What are some good ways of keeping content from being copied to other sites - copy-protection

I understand that no matter what I do, someone will be able to copy it. However I can still make them work hard for it. What are some good ways of making data not easily copied using php compatible coding.
--- Added ----
The data is a listing of results for certain local sports events. We send people out to collect the information, post the information, make corrections and such. However a competing website takes our results (I know they are directly copying them) and never updates them which causes people to call our office and complain.
---- Answer for my Use ----
I picked one of them, however I am going to use multiple of your answers. I am going to add my link in a using the copy pasta trick. I am going to put fake hidden text into it. I am also going to do the fake hidden text trick with different versions of the div tag that are fake (making it even harder to scrape or to do something like copy to textpad and replace it real easily), and I am going to talk to a lawyer as well about legal recourse and what I can do to make it illegal for them to copy the data (such as creative bios or something cool like that). Thanks for your help.

Joe, you can't really make them work really hard to get your data. It's essentially just a single request to any of your pages. Your best option is to explicitly state that you own the rights to all of your content, and that any infringement on that ownership will lead to legal ramifications*.
* Not a lawyer

Your data will be copied to every computer that requests the page and it will stay there until the person clears their cache. To answer your question, you can't.
What you can do is create a CSS style such as:
.copy-pasta { display: none; }
And then throughout your content, add something like this:
<p class="copy-pasta">Content provided via [your website here]</p>
This will increase your page rank when copy-pasters blatantly steal your content, meaning you will show up first in search results.

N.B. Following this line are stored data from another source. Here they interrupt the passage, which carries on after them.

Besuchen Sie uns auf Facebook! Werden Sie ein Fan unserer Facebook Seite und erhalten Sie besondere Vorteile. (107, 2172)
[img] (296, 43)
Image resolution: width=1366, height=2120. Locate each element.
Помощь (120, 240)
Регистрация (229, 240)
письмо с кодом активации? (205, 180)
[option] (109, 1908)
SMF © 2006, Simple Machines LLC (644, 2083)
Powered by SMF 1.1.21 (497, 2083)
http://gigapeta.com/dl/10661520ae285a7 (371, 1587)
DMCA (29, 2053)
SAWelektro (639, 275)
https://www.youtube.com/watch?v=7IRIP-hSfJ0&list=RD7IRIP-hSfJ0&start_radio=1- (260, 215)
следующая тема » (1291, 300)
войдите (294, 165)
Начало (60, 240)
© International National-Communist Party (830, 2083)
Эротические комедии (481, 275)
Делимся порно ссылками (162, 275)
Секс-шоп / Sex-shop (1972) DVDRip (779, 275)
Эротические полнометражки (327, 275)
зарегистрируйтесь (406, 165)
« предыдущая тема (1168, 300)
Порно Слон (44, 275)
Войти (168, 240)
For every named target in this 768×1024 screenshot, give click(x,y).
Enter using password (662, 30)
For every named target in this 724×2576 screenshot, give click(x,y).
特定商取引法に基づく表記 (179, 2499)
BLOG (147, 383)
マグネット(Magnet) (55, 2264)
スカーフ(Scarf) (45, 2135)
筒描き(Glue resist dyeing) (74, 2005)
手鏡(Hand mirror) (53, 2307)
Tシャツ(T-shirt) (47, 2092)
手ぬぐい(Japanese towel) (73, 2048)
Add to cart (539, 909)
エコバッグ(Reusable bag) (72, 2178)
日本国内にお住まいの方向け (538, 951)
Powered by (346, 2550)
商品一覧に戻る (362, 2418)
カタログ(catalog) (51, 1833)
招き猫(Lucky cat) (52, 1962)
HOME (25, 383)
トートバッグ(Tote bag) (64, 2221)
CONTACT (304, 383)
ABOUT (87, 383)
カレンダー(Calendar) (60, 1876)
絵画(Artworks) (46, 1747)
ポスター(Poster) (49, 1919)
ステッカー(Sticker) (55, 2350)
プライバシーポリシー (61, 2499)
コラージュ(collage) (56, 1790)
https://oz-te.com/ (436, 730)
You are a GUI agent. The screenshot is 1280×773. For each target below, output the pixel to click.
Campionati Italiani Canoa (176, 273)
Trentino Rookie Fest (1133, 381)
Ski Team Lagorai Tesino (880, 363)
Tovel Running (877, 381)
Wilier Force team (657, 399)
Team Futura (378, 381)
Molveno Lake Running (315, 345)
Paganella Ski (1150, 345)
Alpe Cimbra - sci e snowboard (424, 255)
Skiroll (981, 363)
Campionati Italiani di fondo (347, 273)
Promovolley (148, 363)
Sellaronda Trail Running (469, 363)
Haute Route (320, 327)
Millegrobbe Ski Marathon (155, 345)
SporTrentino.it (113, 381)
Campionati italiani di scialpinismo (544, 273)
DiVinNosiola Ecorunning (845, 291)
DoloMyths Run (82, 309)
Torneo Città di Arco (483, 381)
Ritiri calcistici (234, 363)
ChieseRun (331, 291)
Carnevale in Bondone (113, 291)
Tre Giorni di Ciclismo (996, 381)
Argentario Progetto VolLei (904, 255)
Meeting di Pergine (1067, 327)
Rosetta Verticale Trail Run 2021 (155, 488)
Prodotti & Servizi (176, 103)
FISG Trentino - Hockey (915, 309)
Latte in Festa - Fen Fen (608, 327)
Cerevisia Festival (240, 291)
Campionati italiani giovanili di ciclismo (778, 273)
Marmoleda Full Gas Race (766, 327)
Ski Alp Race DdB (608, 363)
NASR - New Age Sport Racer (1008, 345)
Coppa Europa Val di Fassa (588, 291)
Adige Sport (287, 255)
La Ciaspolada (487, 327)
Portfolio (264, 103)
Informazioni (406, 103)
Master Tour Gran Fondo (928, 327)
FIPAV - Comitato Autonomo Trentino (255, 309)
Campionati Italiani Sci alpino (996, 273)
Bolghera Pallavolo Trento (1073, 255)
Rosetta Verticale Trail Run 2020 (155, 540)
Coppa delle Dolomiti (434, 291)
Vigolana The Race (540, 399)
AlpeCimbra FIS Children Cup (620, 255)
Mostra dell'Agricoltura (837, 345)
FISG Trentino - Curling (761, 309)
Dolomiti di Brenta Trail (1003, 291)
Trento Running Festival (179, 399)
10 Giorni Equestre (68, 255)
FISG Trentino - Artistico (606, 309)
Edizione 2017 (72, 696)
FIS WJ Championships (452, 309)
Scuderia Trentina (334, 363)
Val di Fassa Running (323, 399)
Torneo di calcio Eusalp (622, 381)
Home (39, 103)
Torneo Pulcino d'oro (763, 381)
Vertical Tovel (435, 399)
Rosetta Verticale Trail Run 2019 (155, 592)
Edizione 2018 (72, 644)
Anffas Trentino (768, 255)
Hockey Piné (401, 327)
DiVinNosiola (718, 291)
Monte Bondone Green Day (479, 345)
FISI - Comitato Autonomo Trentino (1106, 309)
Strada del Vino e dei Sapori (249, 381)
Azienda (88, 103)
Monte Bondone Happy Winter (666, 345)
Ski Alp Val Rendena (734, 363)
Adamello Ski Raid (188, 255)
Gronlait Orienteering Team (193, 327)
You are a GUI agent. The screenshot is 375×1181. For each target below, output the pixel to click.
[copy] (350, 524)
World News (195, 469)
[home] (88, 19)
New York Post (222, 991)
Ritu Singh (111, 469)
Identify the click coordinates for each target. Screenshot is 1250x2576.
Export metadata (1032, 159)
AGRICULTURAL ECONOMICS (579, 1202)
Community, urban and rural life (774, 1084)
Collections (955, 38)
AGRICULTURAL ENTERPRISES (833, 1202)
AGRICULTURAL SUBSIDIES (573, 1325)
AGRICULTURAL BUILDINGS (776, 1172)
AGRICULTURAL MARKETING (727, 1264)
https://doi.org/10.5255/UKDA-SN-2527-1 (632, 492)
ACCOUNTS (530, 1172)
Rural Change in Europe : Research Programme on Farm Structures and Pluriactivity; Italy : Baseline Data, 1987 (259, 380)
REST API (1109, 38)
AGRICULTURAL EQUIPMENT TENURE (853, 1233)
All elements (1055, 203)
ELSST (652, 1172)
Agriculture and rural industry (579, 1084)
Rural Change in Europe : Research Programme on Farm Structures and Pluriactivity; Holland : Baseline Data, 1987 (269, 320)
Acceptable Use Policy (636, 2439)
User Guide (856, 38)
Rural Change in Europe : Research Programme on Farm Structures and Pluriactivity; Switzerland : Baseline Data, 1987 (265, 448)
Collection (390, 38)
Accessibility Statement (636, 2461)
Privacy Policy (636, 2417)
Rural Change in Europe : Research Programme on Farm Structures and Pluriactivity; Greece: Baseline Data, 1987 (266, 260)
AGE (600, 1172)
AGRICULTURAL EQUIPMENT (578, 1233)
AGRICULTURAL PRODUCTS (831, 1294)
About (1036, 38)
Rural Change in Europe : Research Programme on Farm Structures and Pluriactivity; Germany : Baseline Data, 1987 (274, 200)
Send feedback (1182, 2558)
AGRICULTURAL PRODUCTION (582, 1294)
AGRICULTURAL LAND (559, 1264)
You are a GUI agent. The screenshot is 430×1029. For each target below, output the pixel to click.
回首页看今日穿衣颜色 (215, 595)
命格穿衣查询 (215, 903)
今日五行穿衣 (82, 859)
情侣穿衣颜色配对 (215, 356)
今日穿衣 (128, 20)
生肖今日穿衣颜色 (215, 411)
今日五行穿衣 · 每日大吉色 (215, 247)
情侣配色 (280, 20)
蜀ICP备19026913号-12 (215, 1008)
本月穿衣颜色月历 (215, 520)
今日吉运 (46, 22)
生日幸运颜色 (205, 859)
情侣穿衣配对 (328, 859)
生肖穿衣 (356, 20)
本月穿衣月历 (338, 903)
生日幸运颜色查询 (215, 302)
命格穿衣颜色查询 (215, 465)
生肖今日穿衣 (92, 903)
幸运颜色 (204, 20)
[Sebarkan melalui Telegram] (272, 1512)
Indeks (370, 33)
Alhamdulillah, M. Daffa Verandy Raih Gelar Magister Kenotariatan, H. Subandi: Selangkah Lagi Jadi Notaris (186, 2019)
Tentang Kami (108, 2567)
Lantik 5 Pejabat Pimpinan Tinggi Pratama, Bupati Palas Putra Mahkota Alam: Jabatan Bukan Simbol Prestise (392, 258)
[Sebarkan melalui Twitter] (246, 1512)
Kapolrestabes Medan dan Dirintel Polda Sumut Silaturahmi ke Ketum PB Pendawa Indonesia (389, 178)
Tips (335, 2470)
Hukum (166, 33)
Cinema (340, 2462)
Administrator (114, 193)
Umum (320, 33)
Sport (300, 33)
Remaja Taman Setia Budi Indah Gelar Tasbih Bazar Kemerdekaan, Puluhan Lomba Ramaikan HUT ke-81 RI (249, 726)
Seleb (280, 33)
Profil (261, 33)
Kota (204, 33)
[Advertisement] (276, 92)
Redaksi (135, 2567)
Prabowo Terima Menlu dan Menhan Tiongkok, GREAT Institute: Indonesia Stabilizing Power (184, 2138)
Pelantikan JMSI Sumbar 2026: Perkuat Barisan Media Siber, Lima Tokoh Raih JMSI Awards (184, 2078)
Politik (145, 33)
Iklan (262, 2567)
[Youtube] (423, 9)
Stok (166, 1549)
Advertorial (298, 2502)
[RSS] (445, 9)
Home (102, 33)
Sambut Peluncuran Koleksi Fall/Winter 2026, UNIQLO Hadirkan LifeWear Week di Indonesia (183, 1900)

Place some <div style="display: inline; position: absolute; overflow: hidden; width: 0px">useless words</div> in the text. It won't display for reading, but if someone copy and paste... "WOW where it came from WTF!! *CRY*"

How about putting links to your site in with the displayed data? No big fanfare, but just suggest that the for the most up to date figures, they can go to the real website that publishes them.
Most of what you try will only work for a time. Until you exceed their laziness factor. (What they're doing suggests a high laziness factor.)
Laws don't protect publicly available data, but you may be able to protect the packaging and presentation.

Programs used to copy out data look for the data using pattern-matching. You could 'decorate' your data with randomly-chosen tags (like one row would have a span tag surrounding it, the next row a div, etc...). Just a thought.
Clarification:
With screen-scraper at least, the user of the program specifies what HTML comes before the data they want, and what HTML comes after it. You can make it more difficult for them to automatically retrieve the data.

Why are people calling your office to complain if the data is on a competing website? If they have a domain name that is similar enough to yours that people are confusing the two of you or if they've put something on their site that makes it look like you've endorsed them, then you've got them for trademark infringement.

Disable the context menu is a start.
$(document).bind('contextmenu', function(e)
{
return false;
});
Or
<body oncontextmenu="return false;">

Forbidding people to get data is almost impossible. You can mess up your tags and make the code really dirty and hard to parse... but it's not really enough. You could also generate a big image with the data in it, this would be painful to parse! ... but you don't want to do that.
Because you said...
However a competing website takes our
results (I know they are directly
copying them) and never updates them
which causes people to call our office
and complain.
... my call would be to take this the other way and create an API allowing people to get your content in a way that YOU designed.
Also if they are just shamelessly stealing your data and they don't have the right to do it, consider a legal option.

Another option is to use PHP code to generate images from the site's HTML. You would use the images to display the content, instead of HTML which can be easily copied out. Example code is here, and I bet you could find more code to do this by Googling:
http://www.acasystems.com/en/web-thumb-activex/faq-php-convert-html-to-image.htm

Try Copyscape it wont prevent your content from being copied, but it will make finding the copies very easy.

You may encrypt the data on the page, and have javascript obfuscated decoding routine that will decode it for you viewers. You may switch keys and encryption algorithms from time to time. Same javascript should disable ability to select text and/or copy it to prevent manual copy-pasting.
They won't be able to copy manually and their scraper would have to be able to run javascript to get the data.
Caveat is that the data won't be visible for Google, but if data is rather numeric it might not be such a big harm.
If they scrape automatically and very often you may also try to pinpoint their IP by observing most active IP-s on your site and serve them fake data.
Please don't use lawyers, that's hitting below the belt.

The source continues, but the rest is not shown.